A slice of life in Portland, Oregon

The day started innocently enough. Went to the gym. Lifted weights, shot baskets, sat in the sauna. Came home.

Met my Monday morning breakfast buddy, Tom, at Gravy, known for its big menu and mammoth portions. We both ordered the signature corned beef hash with hash browns and walked out of there with bulging to-go boxes holding more than half of what we were served in the first place. A light meal, it was not.

Swung by the post office to mail a box of books to a friend who's holding a weekend book swap. A great idea, with all the extra books to be donated to the Friends of the Library.

That's when it got weird.

 

 
Art on wheels



The postal clerk was taking my money when he burst out laughing and urged me to turn around. There outside the window was a cross-dresser, a big guy with a big grin on his face, gyrating for a captive audience of postal workers and customers. He cupped his fake boobs. He spun around and wiggled his fanny. He twirled 'round and 'round in his dress, then raised his hands, mime style, and approached the window with a smile. Then, just like that, he pivoted, scurried to his car and drove off.

It wasn't just any car and it wasn't just any cross-dresser. It was Extremo the Clown, driving his big-ass car, once described by a Portland writer as "a mountain of artwork on wheels: dark skulls, twisted faces, obscure deities, water fountains, and protrusions."
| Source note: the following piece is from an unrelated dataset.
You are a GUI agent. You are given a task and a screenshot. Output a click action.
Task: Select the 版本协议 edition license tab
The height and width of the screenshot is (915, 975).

You have to see the car to believe it. Yes, it's an assault on the eyeballs but it just may be the most recognizable vehicle in Portland. And its owner? Well, let's just say one of Portland's most flamboyant citizens is a sign painter named Scot (with one t) Campbell who once was the director of public information for the Church of Scientology in Los Angeles. Way back in June 2002, Scott Bures wrote an engaging profile of this free spirit, titled "The Dream of Extremo: The Weird, Happy Life of Extremo."

In another city, someone might have picked up a phone and dialed 9-1-1 to report the strange guy dancing to his own drummer. Here at my neighborhood office, one postal clerk smiled broadly and said, "That just made my day!" And a customer, an older African American woman, said on her way out the door, "That's Portland for you."